Ces histoires sont-elles vraies ou inventées ? Je répondrai par un poème de Claude Roy intitulé « Crise d’identité » (À la lisière du temps , Poésie/Gallimard, 1998) : « Je ne dis pas que c’est vrai. Je dis que je m’en souviens. » Plus exactement, et à la manière de Blaise Cendrars dans une lettre à Lévesque du 23 décembre 1937, je dirais que « ces histoires sont vraies, non seulement parce qu’elles furent en partie vécues, mais parce qu’elles sont arrivées comme ça et que c’est ainsi que je les ai enregistrées bien avant de les écrire – et avec une autre mémoire que la seule mémoire du cerveau » (Histoire vraies, Denoël, 2003).
Ces histoires ne sont donc ni des reportages ni des récits, mais des nouvelles qui se tiennent, comme dit Cendrars lui-même dans la suite de la lettre citée, « dans un espace instable entre la chronique et la fiction ». Elles n’ont pour objet que d’instruire et de distraire le lecteur autant que de faire valoir « le bon plaisir du conteur tout autant que sa discrétion à l’égard de ses modèles ». Ce livre est donc un « roman » qui pourrait être vrai ou, du moins, dont tous les détails sont vrais, mais dont la trame, les lieux, les acteurs, le scénario et les dialogues sont le fruit de l’imagination de l’auteur. Gageons cependant que quelques-uns pourront parfois s’y reconnaître.

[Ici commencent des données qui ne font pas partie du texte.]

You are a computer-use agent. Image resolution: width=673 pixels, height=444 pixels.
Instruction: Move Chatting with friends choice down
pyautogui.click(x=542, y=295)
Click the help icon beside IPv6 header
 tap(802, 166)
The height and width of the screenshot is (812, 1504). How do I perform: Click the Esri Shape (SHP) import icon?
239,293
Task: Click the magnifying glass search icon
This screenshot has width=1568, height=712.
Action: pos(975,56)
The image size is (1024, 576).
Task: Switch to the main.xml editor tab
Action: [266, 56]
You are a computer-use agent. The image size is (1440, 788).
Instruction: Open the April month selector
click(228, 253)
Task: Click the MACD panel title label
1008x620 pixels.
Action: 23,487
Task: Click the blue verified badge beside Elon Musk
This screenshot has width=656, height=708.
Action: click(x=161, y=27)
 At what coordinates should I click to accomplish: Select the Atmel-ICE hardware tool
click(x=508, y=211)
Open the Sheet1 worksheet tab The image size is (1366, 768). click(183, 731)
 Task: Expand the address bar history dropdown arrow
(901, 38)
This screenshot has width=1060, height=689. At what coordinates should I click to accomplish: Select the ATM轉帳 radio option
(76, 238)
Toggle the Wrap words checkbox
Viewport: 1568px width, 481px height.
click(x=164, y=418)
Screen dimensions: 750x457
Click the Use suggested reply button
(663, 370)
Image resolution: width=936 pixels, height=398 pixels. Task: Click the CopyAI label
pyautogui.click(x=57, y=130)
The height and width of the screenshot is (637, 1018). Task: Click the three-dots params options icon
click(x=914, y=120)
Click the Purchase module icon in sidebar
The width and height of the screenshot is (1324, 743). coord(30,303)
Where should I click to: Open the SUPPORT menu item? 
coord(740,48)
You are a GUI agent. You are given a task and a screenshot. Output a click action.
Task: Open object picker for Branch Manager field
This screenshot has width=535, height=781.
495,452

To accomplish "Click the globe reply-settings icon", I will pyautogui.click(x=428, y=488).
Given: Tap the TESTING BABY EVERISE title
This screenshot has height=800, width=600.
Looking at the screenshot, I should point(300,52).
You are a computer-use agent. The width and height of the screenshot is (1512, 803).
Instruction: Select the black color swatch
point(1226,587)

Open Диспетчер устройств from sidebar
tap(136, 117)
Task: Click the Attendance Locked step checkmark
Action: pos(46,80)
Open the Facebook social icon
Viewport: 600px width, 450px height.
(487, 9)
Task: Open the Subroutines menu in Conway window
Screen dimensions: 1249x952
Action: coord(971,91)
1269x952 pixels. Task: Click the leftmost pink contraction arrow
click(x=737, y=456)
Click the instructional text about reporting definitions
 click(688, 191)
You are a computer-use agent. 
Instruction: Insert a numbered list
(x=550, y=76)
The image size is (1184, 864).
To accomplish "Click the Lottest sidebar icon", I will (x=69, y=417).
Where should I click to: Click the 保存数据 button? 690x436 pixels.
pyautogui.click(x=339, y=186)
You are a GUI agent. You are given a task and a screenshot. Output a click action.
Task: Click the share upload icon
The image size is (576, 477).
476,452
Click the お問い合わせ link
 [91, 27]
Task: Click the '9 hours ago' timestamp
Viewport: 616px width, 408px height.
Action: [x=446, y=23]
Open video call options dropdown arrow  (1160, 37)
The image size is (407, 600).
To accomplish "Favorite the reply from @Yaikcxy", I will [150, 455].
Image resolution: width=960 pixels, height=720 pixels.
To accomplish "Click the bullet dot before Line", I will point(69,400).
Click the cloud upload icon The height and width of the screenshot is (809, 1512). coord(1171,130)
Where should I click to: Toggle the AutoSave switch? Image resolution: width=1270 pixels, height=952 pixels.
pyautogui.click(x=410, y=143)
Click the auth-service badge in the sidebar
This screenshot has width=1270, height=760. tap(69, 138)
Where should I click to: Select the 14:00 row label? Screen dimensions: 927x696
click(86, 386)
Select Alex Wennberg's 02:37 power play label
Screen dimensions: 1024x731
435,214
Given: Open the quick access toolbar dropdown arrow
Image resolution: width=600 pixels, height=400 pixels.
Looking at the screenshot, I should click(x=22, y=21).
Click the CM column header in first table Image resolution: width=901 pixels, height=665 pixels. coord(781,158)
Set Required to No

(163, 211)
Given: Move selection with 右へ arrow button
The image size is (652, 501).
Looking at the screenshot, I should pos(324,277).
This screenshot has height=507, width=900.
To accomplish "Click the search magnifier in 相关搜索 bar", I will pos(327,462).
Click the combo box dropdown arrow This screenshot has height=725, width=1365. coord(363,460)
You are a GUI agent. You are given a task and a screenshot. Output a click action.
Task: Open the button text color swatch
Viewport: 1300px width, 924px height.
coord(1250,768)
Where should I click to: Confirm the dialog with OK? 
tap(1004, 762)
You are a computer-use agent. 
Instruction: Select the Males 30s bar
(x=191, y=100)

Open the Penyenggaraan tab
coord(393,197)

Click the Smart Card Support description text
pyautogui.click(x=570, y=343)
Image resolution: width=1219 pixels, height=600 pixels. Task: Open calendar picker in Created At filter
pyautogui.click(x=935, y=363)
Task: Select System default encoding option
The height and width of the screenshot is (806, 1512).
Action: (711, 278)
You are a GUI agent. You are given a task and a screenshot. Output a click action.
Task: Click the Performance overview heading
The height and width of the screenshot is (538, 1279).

Elles ne parlent que du pouvoir : sa conquête, son avènement, son exercice, puis sa mort, toujours brutale, et parfois son rebond. Chaque nouvelle est conçue comme une histoire, bâtie autour d’un seul ou de plusieurs personnages réels que l’auteur a rencontrés. Le lecteur pourra s’en rendre compte par lui-même. Tout le reste est littérature.
1 . L’affaire du dépôt
« L’État, c’est moi », précepte légendaire de Louis, le quatorzième du nom. Et chaque Français de conclure que l’État, ses propriétés et ses dépendances, c’est un peu lui-même, ou du moins une part de son domaine royal. C’est ainsi que les Français furent longtemps persuadés que le barrage de la Rance, le T GV , le Rafale, les P TT et la Nationale 7, naguère Renault, le Concorde et le paquebot France, et jadis les forteresses de Vauban, tout cela appartenait à l’État, donc à « nous », et par conséquent à « moi » comme à tous les Français. Et ce sentiment de propriété publique et indivise, qui traverse des siècles d’histoire française, est particulièrement développé en ce qui concerne les attributs de la francité que sont les armes, l’énergie, le train et le tabac. C’est ainsi que les cartoucheries – telle celle de Bourg-lès-Valence dans la Drôme – appartiennent encore aujourd’hui à l’État et que les Français s’enorgueillissent d’avoir la meilleure compagnie de chemin de fer du monde, de fournir l’électricité la moins chère d’Europe et de fabriquer – et distribuer – monopole oblige, même si ce n’est plus vrai aujourd’hui, les cigarettes et autres articles pour fumeurs sur tout le territoire national.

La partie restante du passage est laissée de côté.